Prior to 2017, the US corporate tax rate was 35%, the highest among the world’s industrialized companies, and a competitive disadvantage. Although, due to the structure of our tax code, many companies paid a lower effective rate depending on business conditions. The new US corporate rate of 21% puts the US just below the average for industrialized countries.
Increasing corporate taxes could certainly affect the US economy and the markets. If companies spend more on tax, they show lower profits, and profitability is what drives the market’s growth. However, even a return to the old corporate tax rate needs to be taken in context: the US economy grew under the old tax structure. Furthermore, the total tax burden as a percentage of gross domestic product, at 26%, was still well below the average for the industrialized world which stands at 34%.
Extreme Tax Changes Are Not Likely with the 2020 Election
It is also important to keep in mind that the structure of our democracy makes it difficult for one party to make extreme changes in one direction or the other. Extreme change calls for extreme circumstances, with policy requiring a party to convince the extremists and the vast majority in the middle to go along with it. And even in those circumstances, the party in power always governs with an eye to the next election.
We do have extreme circumstances right now: Covid-19 required a complete shackling of the economy last spring and will likely dominate the headlines until effective vaccines and treatments are in place. This extreme circumstance will force a re-shuffling of priorities, despite campaign rhetoric. The main priority for whichever party ends up in the White House and Senate will be to get the economy back on its feet,. The prescription for a return to growth will not likely include extreme tax changes any time soon regardless of the winner in November.
How the Democrats’ focus on sustainable energy and climate change might impact the markets is likewise difficult to assess. While these initiatives would most likely be a negative for the fossil fuel industry, increased government spending to promote alternative energy sources and other similar initiatives would boost other industries to the point where the net effect on the economy would be neutral or even positive.
The winners and losers might change, but a diversified portfolio would not necessarily see a negative impact.
While all of this equates to increased uncertainty, keep in mind our philosophy that the markets are efficient. What that means is that the market’s current level reflects the average opinion of every market participant based on the known news. While there’s been a lot of talk about extreme changes in policy, the market did not move negatively based on news that polls are indicating a solid lead by the Democrats (as I write this, the market has been down over the last three days following two months of solid returns. The factors contributing to that decline appear to be profit-taking more than policy-driven). If the majority of market participants anticipated a regime change would be a negative for the markets we’d expect that selling to begin as the poll numbers solidified.
The Markets and the 20202 Election: Wrap Up
When all is said and done, we cannot predict how the 2020 election will influence the markets. However, if history is any guide, volatility around the election should be short-lived and manageable and the longterm effects of the election’s outcome will be just one of many factors driving the markets.
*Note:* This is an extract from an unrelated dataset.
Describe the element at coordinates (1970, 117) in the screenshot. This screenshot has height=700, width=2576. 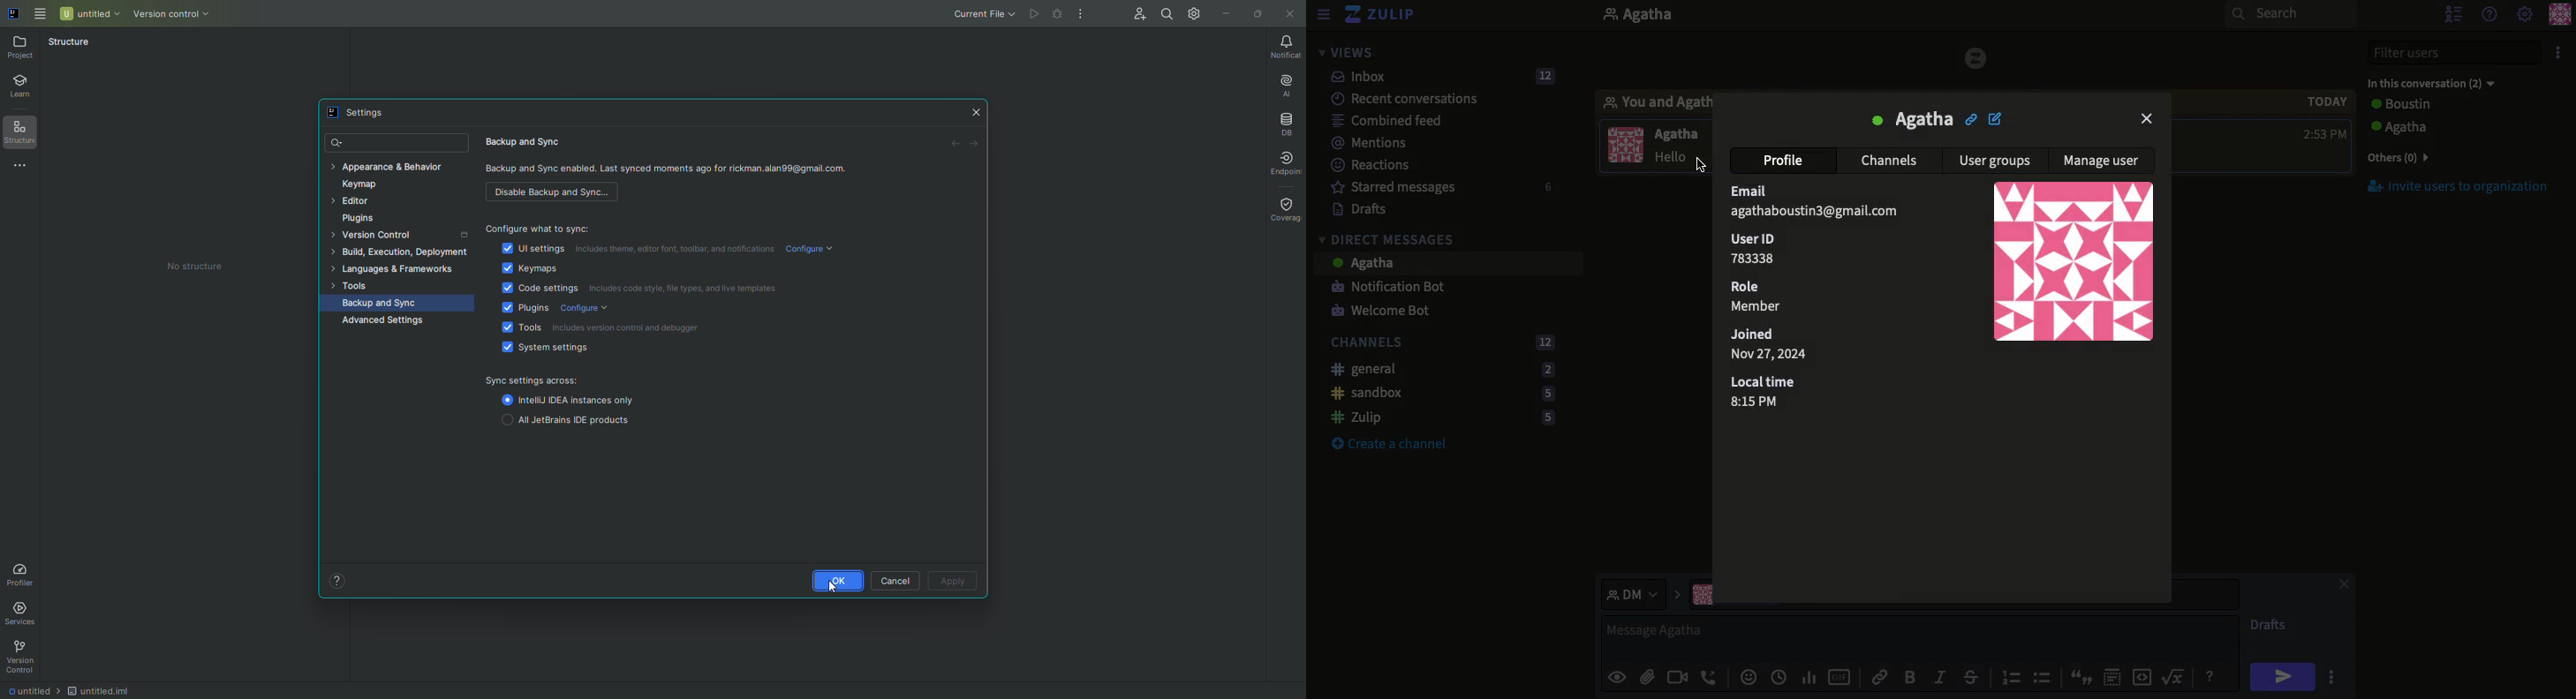
I see `Linke` at that location.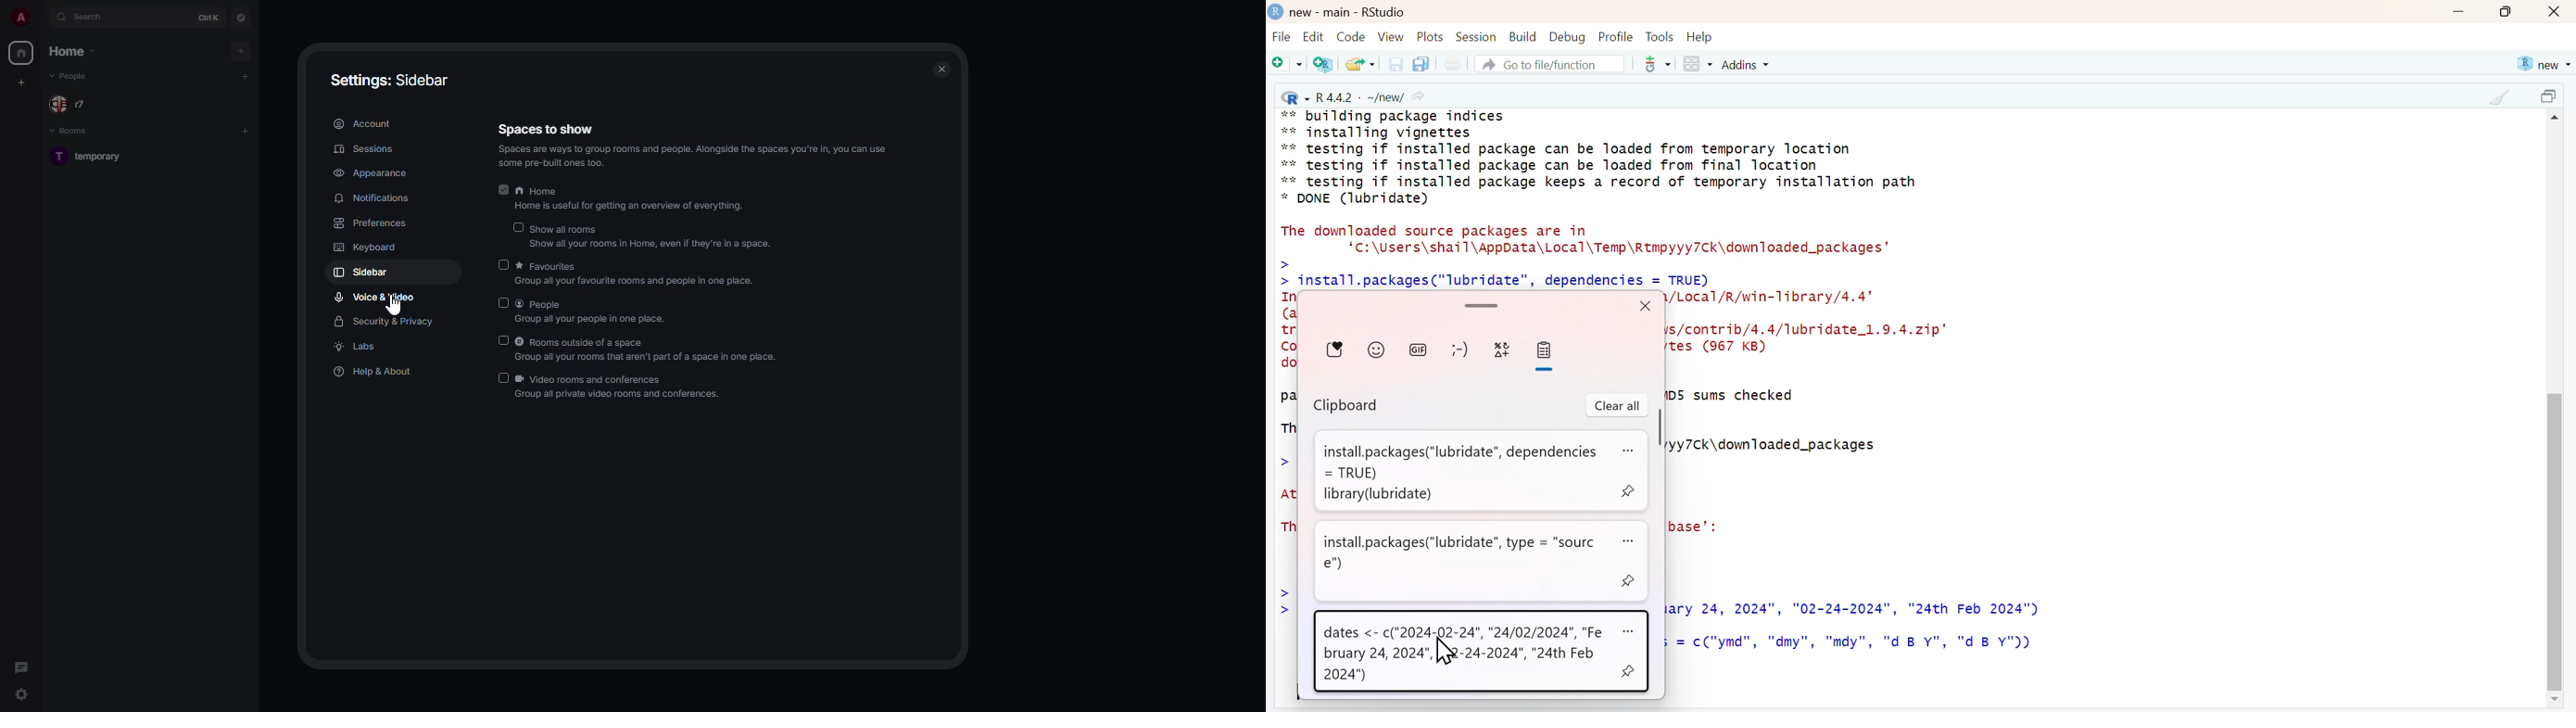 The height and width of the screenshot is (728, 2576). Describe the element at coordinates (503, 302) in the screenshot. I see `disabled` at that location.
Trying to time investment strategies around an event such as the 2020 election is not a viable longterm strategy for success. Staying invested, year in and year out is the key to success. Trying to avoid bad days in the market means you’ll probably miss some of the best days as well. As the chart below “Timing the Market” illustrates, moving out of the market after a downturn to wait for better times drastically reduces the outcome. Best to stay put and stick with your strategy.